Canada faces its heaviest month of debt issuance in seven years as the government takes advantage of borrowing costs near record lows to stimulate the country’s stalling economy.

The nation will auction around C$15 billion of bonds in August, the largest monthly supply since 2009, according to National Bank of Canada and Royal Bank of Canada estimates. The yield on two-year securities sold Wednesday at the first of this month’s four bond offerings was 0.513 percent, about 40 basis points below its five-year average.

Canada, which boasts the highest grade at all three major rating companies alongside Denmark, Norway and Luxembourg, is benefiting from forces abroad that drove sovereign bond yields to record lows this year on speculation that global economic growth is slowing. Prime Minister Justin Trudeau’s fiscal boost, aimed at ramping up benefits and investing in infrastructure, should help almost double Canada’s annual pace of growth to 2.2 percent in 2017, according to central bank projections from July.

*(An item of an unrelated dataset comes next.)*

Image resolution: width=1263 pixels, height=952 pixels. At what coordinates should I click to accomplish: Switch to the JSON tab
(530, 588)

Strategists say the government shouldn’t have problems finding buyers as it expands bond sales.

“This is the fiscal stimulus coming into full force,” Stefane Marion, chief economist and strategist at the National Bank of Canada, said by phone from Montreal. “You see a lot of uncertainty elsewhere, and there aren’t many countries with a triple-A rating and positive yields.”

Central Banks

Global central banks that are also struggling to prop up growth are helping drive demand for Canadian bonds, said Mark Chandler, head of fixed-income research at RBC Capital Markets in Toronto. Japanese and German 10-year yields are below zero after central banks in both regions adopted negative rates. The Bank of England expanded its asset-purchase program last week, with U.K. 10-year yields falling to record lows Tuesday.

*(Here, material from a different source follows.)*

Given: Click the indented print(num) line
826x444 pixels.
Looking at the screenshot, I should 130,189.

Canada’s government is hoping fiscal stimulus will help lift the economy, which has expanded by 1.2 percent since May 2014, the slowest two-year pace outside a recession in at least six decades. Until recently, the country typically mustered growth of least 5 percent over two years. Disappointing data on Canada’s trade and its job market increased prospects policy makers will need to add even more stimulus if things don’t improve.

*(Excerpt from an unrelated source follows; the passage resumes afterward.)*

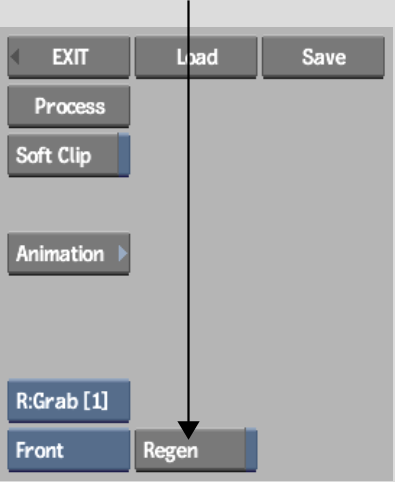This screenshot has height=482, width=395.
Task: Click the Load button
Action: pyautogui.click(x=196, y=57)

The Bank of Canada, which holds bond auctions on behalf of the government, found buyers for C$3.9 billion of two-year securities on Wednesday, increasing the total of bonds sold in the fiscal year 2016-2017 that began on April 1 to C$46 billion. The government plans to sell C$133 billion of bonds in the fiscal year, about 30 percent higher than the previous record set in 2009 after the global recession.

Bond Yields

The yield on Canada’s 10-year government bond slid below 1 percent on Wednesday to trade at 0.99 percent, its lowest intraday in almost a month and approaching the record 0.91 percent low reached in February. It is down from 1.39 percent at the start of this year. The Canadian dollar has risen 6.1 percent against the U.S. dollar in 2016, the third-best performance among G-10 currencies after the yen and Norwegian krone.

“From a traditional Keynesian point of view, it’s what you want to see the government do: borrow at a difficult time to help the economy,” Jason Parker, Toronto-based head of Canadian debt research at Bank of Montreal’s BMO Capital Markets unit, said by phone. “As low as the rates might seem, they’re actually providing positive yields.”